Lucienne à l'état-civil. Elle était asthmatique, quand on a eu la deudeuch écossaise qui n'arrivait pas à monter les côtes on l'a baptisée Lulu aussi sec (oui les enfants sont cruels).
Depuis hier je n'arrête pas de me passer le générique d'Histoires sans paroles (le lien dans le billet) en boucle. C'est troooooop bien :-D
C'est marrant, avant que ma bécane ne me plante alors que je lisais (tentais de lire, plus exactement) ce billet, j'y pensais au lien vers le livre de monsieur KA. Comme quoi ce n'est pas anodin. Non seulement j'ai le sentiment de n'être pas née au bon endroit, mais également 5 à 7 ans trop tard. J'aurais aimé en être, ne serait-ce que dans une Simca 1000 (nous en eûmes une aussi) mais c'était moi l'aînée et puis mes parents n'auraient jamais aidé (l'un, étranger, par trouille d'embrouilles qui mènent au rejet, l'autre par peur du désordre et de ne pas être une "gens bien"). Je me console en me disant que probablement j'y aurais trop cru, que j'aurais été inconsolable. La chronologie a donc voulu que je fasse partie de la génération des nés-désenchantés (la BOF-génération que les médias disaient) tout juste bons à ramasser les miettes et à se prendre en pleine tronche le retour conservateur de balancier, les postes-clefs déjà pourvus par ceux qui passé leur grand moment de combat et de liberté n'ont eu pour beaucoup (pas tous) de cesse que de se renier. Bref un horizon collectivement bien bouché (1).

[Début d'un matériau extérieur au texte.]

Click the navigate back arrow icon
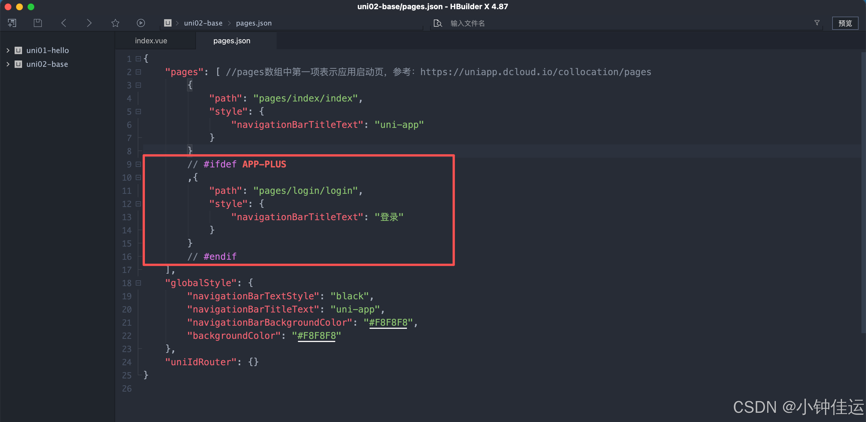The width and height of the screenshot is (866, 422). [64, 23]
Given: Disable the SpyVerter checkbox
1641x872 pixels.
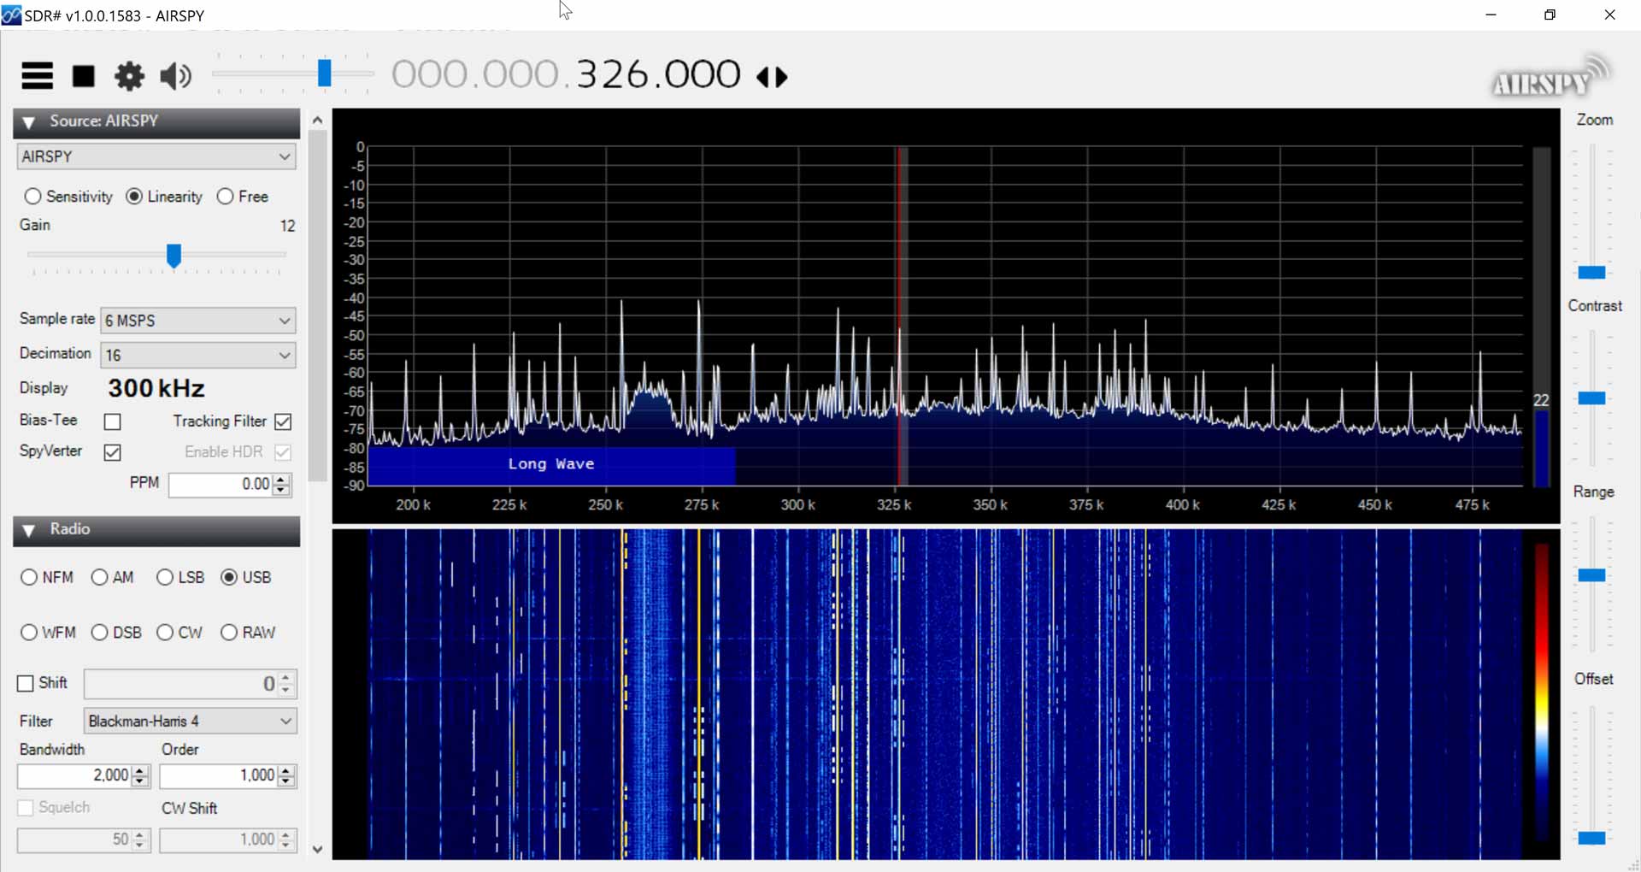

J'aime beaucoup le "oui hi hi" .
(1) bien évidemment individuellement on peut toujours s'en sortir, seulement tout le monde ne bosse pas en salle des marchés ;-)
J'aurais bien aimé dormir chez Tante Lulu, le 13 mai 1968 j'ai passé toute la nuit dans l'entrée d'un immeuble rue Gay-Lussac (heureusement y'avait pas de digicode à l'époque) avec d'autres paumés comme moi et un CRS devant la porte. Le pire de tout : envie de faire pipi toute la nuit ! Merci pour tous ces souvenirs touchants et attendrissants.
Oulalah, m'dame la Fée, une telle pube pour un de mes zouvrages, c'est trop… Mille mercis.
La Sorbonne aux mains des zétudiants-diandian, j'm'en souviens comme si c'était hier, ouais. Et notamment d'un grand portrait en pied de Richelieu, probablement, qui trônait sur un palier menant vers des amphis. Ladite toile avait été percée d'un coup de couteau et même si ça n'était pas un chédeuvre, j'en avais été attristé.
Sinon, je regrette de n'être pas allé aux Bôzarts zoccupés, j'aurais bien voulu voir les ceusses qui créaient les affiches sérigraphiées qui disaient, entre autres, La police vous parle tous les soirs à 20H, Nous sommes tous indésirables, Nous sommes le pouvoir.